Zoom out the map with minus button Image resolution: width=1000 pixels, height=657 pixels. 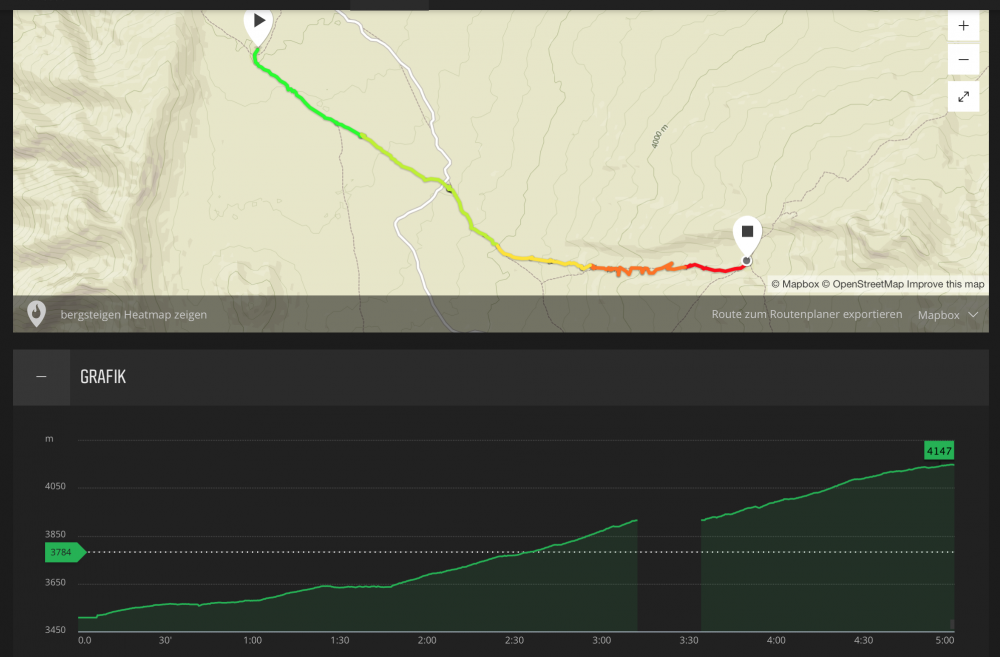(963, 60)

* * *

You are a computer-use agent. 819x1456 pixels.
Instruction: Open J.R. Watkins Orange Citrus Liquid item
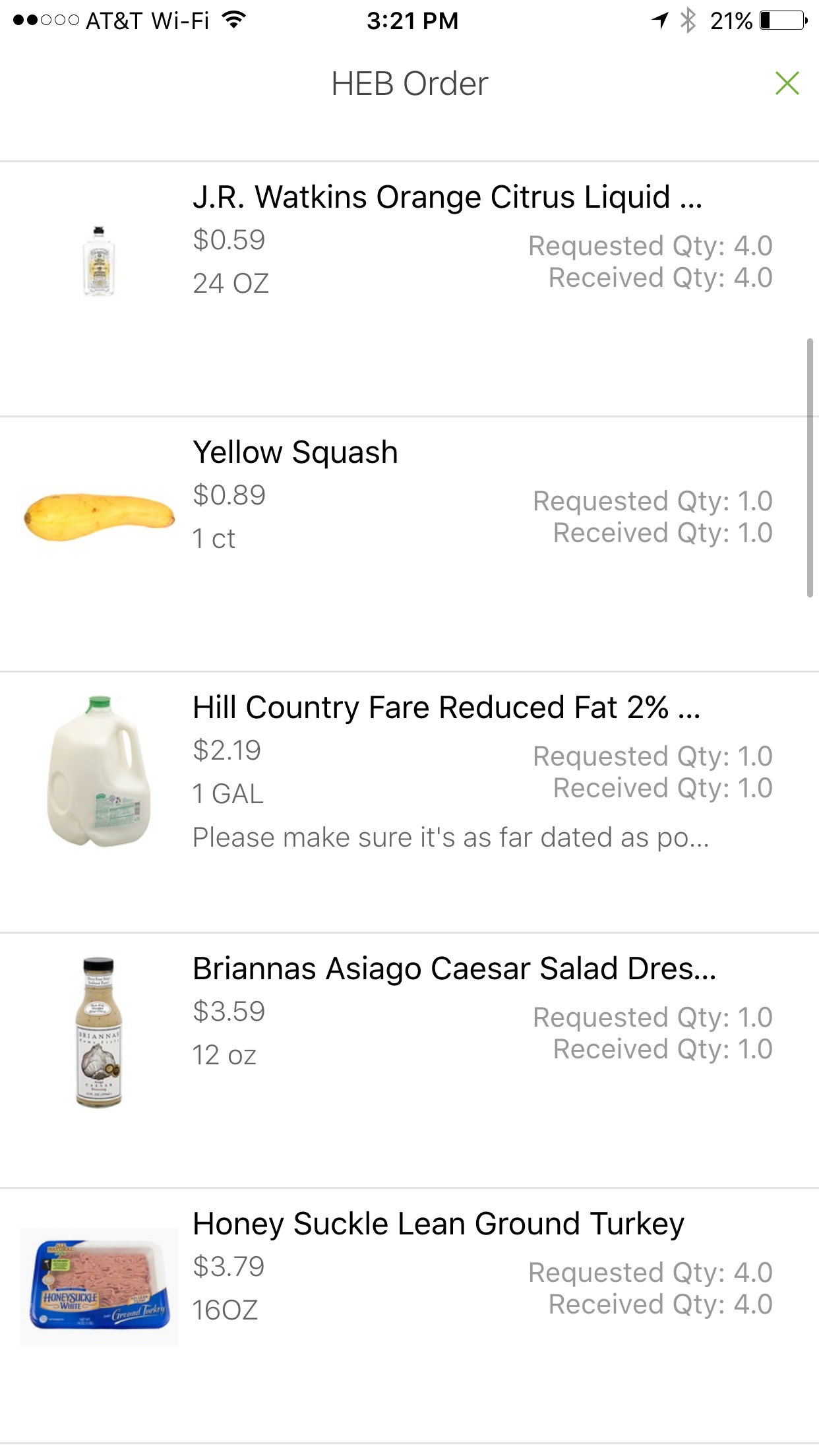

--

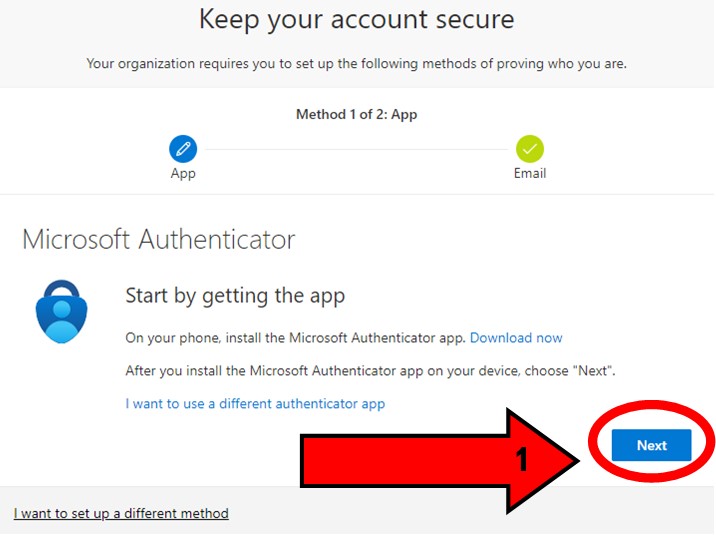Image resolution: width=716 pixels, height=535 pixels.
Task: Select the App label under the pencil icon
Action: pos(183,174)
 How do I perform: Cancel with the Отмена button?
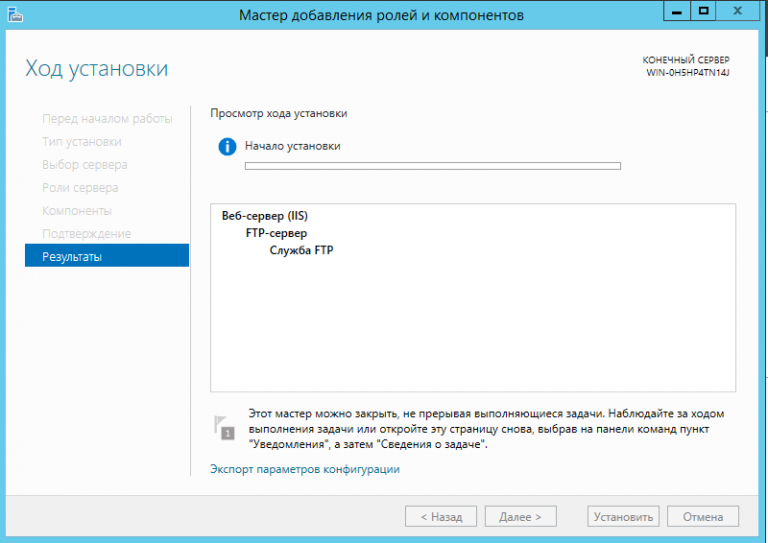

- **What you need to do**: Reproduce the entries verbatim, beginning at the line containing "You are a computer-use" and ending at the line containing "Instruction: Open J.R.", both included.

- **Exercise response**:
You are a computer-use agent. 819x1456 pixels.
Instruction: Open J.R. Watkins Orange Citrus Liquid item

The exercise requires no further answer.